[sheepdog] [PATCH 3/6] introduce sd_getopt as an alternative to getopt_long

Liu Yuan namei.unix at gmail.com
Tue Nov 6 03:38:42 CET 2012


On 11/05/2012 11:29 PM, MORITA Kazutaka wrote:
>> > Is this flags for check necessary? We already set 'type' of parameter at
>> > the very beginning (at sd_opt_param struct), so we can do type check at
>> > the parse phase and throw error message when meeting invalid parameters.
>> > So when we call sd_opt_param_get(), we should get what we specify at
>> > sd_opt_param struct and no need to check type after calling this function.
> I tried the similar type check first, but I found that --snapshot
> option of 'collie vdi xxx' allows both number and string; if optarg is
> number, vdi_parser regards it as a snapshot id, and otherwise, the
> function regards it as a snapshot tag.  So vdi_parser needs to know
> how parse_sd_opt_value() parsed the arugment, and that's the reason I
> gave up doing the type check in option.c.

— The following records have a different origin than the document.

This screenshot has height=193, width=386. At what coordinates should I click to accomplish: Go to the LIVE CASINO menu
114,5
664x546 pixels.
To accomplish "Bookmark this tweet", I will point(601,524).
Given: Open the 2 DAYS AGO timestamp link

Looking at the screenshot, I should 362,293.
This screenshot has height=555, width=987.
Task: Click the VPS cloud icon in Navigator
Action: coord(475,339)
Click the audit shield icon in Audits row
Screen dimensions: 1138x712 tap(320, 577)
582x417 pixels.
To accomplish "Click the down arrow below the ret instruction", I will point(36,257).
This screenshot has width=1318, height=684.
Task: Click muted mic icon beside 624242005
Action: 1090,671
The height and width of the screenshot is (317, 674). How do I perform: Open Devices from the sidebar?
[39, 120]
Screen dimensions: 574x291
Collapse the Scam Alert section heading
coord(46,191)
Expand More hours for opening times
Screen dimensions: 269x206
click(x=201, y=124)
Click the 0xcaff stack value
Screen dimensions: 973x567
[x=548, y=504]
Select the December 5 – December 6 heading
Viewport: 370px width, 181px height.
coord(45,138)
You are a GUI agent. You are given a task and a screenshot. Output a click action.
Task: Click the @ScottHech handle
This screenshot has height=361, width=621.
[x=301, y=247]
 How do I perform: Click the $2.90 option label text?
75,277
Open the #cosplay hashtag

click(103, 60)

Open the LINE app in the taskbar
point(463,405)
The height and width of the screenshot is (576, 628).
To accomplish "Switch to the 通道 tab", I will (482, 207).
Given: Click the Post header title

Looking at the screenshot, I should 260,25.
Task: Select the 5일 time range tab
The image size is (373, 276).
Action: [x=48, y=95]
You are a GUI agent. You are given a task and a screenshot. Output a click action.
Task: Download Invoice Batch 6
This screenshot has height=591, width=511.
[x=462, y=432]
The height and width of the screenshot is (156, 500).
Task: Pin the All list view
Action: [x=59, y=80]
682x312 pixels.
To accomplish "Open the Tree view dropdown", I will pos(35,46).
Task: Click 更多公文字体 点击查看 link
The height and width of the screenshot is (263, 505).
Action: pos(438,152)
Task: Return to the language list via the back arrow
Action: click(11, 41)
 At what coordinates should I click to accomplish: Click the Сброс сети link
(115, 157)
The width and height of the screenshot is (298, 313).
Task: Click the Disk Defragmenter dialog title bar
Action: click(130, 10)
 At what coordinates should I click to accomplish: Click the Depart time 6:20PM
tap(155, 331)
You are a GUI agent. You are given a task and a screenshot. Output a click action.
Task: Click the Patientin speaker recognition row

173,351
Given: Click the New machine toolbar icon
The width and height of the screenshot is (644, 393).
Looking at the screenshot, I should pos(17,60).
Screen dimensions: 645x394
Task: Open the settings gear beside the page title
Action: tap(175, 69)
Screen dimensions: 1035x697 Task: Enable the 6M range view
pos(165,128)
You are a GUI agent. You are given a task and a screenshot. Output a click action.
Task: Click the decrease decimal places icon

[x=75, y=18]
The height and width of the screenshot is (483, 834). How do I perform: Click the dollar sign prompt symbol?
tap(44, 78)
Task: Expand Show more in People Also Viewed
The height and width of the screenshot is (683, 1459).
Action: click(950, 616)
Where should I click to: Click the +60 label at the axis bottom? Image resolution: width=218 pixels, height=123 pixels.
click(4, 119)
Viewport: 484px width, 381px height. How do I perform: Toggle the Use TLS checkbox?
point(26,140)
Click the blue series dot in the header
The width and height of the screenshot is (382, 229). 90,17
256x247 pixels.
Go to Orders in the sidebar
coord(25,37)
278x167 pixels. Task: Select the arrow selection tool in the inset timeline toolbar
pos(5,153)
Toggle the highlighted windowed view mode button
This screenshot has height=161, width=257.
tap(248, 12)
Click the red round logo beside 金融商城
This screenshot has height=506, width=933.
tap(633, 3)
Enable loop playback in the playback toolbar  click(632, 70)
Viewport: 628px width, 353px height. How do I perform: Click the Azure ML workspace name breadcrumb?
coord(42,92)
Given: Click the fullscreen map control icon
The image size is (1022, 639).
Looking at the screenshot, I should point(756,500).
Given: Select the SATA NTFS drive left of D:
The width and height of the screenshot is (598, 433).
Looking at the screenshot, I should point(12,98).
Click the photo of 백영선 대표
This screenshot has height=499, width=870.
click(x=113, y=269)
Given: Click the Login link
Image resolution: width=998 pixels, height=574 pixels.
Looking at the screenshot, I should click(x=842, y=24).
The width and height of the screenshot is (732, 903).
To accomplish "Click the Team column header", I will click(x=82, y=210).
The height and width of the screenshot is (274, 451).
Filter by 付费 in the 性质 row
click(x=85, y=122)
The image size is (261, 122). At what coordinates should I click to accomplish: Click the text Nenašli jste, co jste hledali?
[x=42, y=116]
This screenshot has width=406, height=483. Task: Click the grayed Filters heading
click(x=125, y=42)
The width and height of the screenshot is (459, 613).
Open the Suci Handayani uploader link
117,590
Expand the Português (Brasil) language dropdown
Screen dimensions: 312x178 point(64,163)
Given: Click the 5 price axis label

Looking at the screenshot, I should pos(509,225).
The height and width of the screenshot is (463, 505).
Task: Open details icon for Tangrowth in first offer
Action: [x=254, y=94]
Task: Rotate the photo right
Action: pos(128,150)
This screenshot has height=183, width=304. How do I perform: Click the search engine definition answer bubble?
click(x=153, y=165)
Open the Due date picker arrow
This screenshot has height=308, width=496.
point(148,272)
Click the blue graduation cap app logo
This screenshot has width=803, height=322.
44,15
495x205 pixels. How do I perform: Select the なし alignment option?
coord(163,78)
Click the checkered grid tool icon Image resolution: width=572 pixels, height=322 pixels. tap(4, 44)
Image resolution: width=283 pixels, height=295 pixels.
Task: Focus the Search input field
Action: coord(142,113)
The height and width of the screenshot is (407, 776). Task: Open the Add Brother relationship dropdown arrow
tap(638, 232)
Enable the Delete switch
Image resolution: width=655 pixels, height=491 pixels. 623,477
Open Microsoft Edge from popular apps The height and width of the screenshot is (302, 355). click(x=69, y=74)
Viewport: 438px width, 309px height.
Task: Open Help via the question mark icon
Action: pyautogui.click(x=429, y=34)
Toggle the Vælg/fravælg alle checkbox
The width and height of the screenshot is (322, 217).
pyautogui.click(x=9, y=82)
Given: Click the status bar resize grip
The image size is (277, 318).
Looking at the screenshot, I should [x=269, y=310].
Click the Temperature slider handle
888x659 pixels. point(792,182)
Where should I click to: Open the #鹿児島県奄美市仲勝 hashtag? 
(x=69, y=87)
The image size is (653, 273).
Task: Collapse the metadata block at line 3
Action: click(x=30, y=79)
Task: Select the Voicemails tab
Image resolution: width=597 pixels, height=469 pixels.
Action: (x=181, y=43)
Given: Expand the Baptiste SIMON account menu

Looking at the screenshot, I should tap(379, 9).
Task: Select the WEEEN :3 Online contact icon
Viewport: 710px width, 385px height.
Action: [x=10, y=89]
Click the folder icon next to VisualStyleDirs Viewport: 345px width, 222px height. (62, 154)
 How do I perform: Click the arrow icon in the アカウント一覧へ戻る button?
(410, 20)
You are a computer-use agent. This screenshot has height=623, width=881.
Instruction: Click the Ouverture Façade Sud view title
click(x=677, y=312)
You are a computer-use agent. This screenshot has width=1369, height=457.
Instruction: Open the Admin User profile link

For this case, I think both number and string can be first interpreted
as string at sd_opt level. 'collie vdi xxx' command can optionally to do
further operations for proper checks.

> 
> Another idea I came up with was setting expecting types by or'ing
> SD_OPT_XXX values, and receiving the parsed types as a result.
> parse_sd_opt_value returns error if it fails in parsing the argument
> as none of the expected types.  How do you think about this?
> 
>> > 
>> > Maybe we can even do range check for 'size' at parse time by built-in
>> > 'min' 'max' information at sd_opt_param struct.
> I also tried this, but gave up because this makes sd_opt_param
> complicated.  But if you prefer this, I don't mind implementing it.
> 

I am okay to leave the range check outside core for minimal implementation.